--- Document passage ---
──────

Earlier this month I attended a meeting of the Columbia Chapter of the Missouri Writers' Guild. The guest speaker was college professor, journalist, and author Steve Wiegenstein, who spoke about writing historical fiction and nonfiction. Steve's historical fiction novel Slant of Light, published by Blank Slate Press, is set in the Missouri Ozarks during the Civil War.
Visitors to my blog know what a voracious note-taker I am, especially when I hear someone who knows what they're talking about give advice on writing. They also know how I like to share what I've learned with other writers, so here are a few notes I jotted down during Steve's talk.
* In historical fiction, details and specifics matter, but they do not matter as much as the story.
* Goals for writing historical nonfiction (which were shared with Steve by another historical novelist) are: Entertainment and Empathy, not education (although it may become a side effect).
* In historical nonfiction, focus on the human drama of the characters.
* Nonfiction – bound by facts.
* Fiction – author has some wiggle room. For example: in Steve's book he did not mess with dates of a Lincoln-Douglas debate, but he did alter some dates and events of some non-signal characters to make the narrative more dramatic and exciting.
* Purpose of historical nonfiction: to tell a STORY.
* Avoid“Research Rapture," when a writer can’t bear not to share results of research.
*Keep in the compelling parts of research.

──────

--- Supplied material ---
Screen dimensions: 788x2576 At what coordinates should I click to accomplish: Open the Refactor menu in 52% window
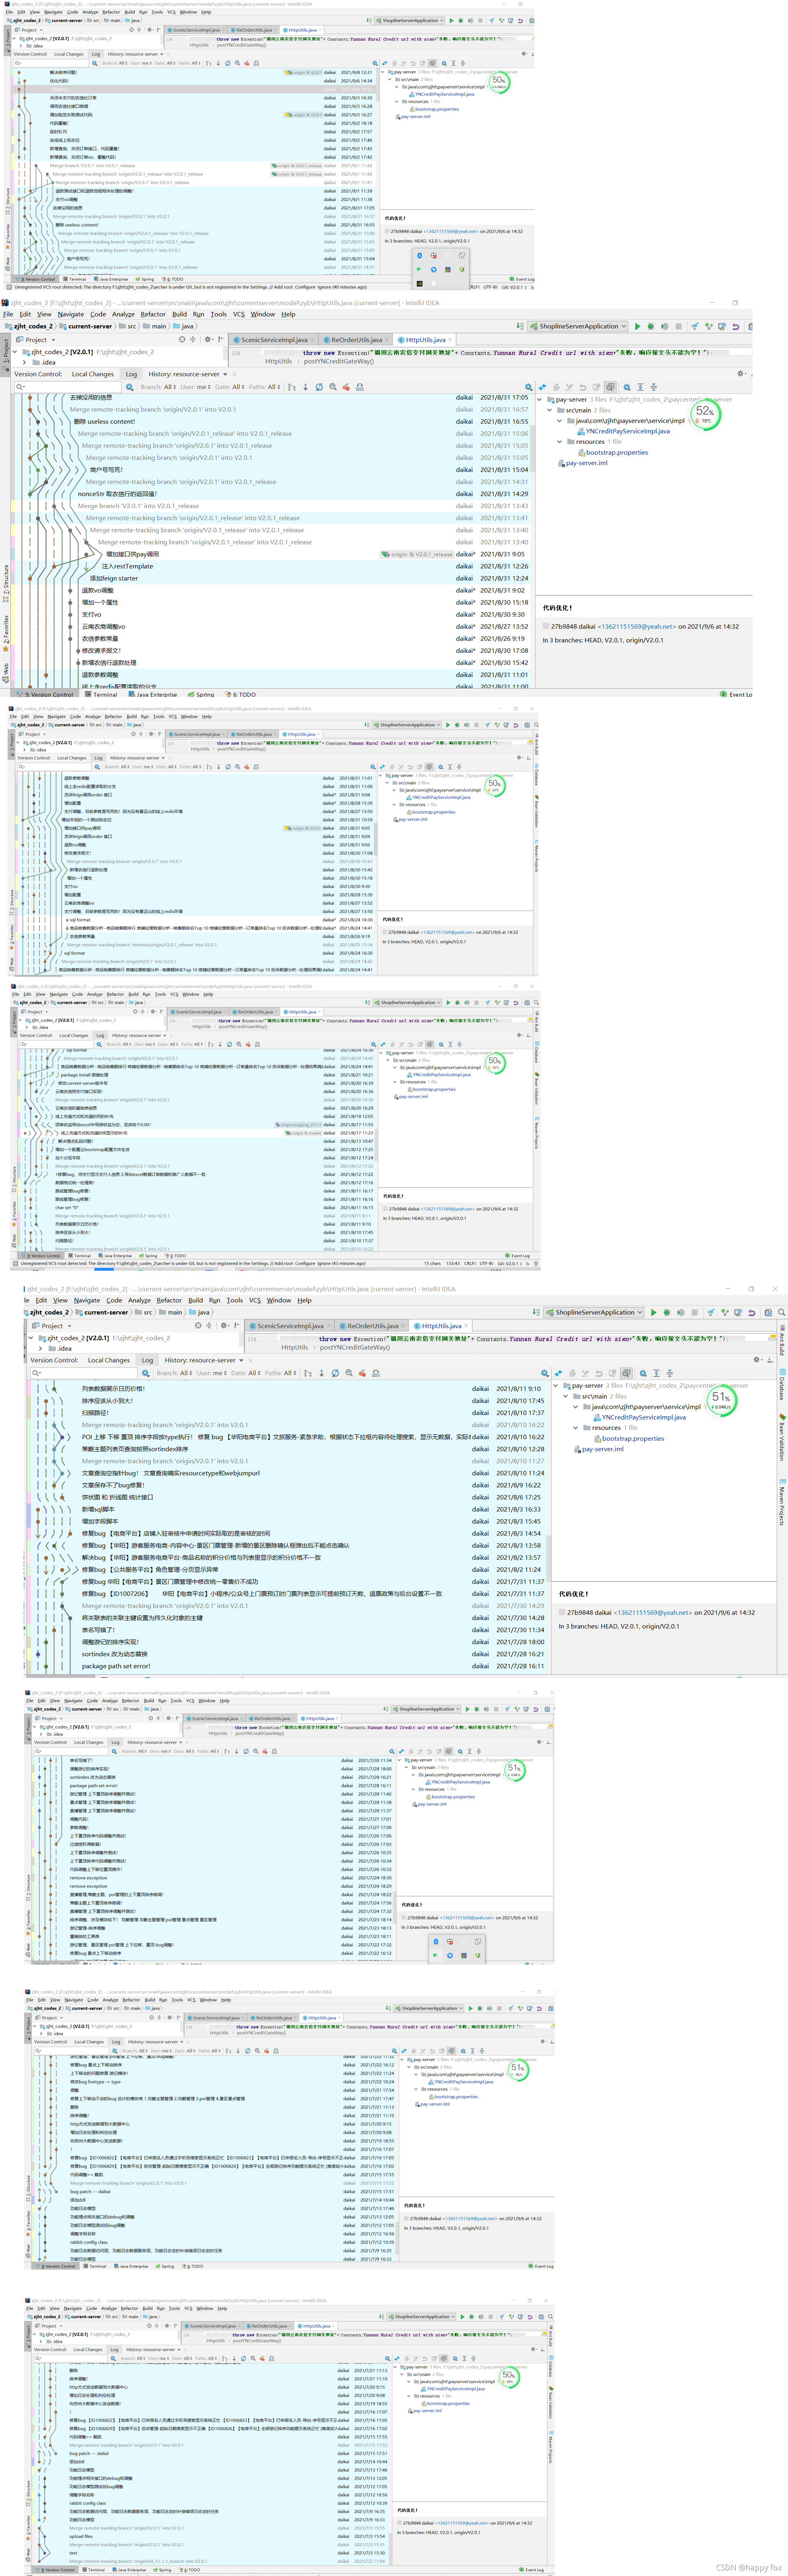coord(153,314)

──────

--- What is required ---
Extend the blog post about Steve Wiegenstein's talk on writing historical fiction, picking up right after its final note.

--- The result ---
* Small details matter a lot (e.g. clothing - zippers or hooks in 19th century).
*EMPATHY separates rewarding historical fiction from throwaway books.
*He didn’t put the emotion in the first draft, but in subsequent ones.
*Lesson Learned for the sequel:
-- Don’t put your manuscript out for people to read too soon.
-- Let it lay for a couple weeks.
Hope my notes help shed some light on writing historical fiction and nonfiction. If you want to learn more, visit Steve Wiegenstein's blog.
P.S. In addition to all his other busy activities, Steve is the current President of the Missouri Writers' Guild.
Before his presentation at CCMWG he talked about the MWG conference, which will be Apr 26-28 in Maryland Heights. The MWG conference has a long list of speakers and topics of interest for writers. Unfortunately, a family event that weekend prevents me from attending the conference, although I might try to make it to the awards banquet on Saturday night. To learn more about the MWG conference, click here.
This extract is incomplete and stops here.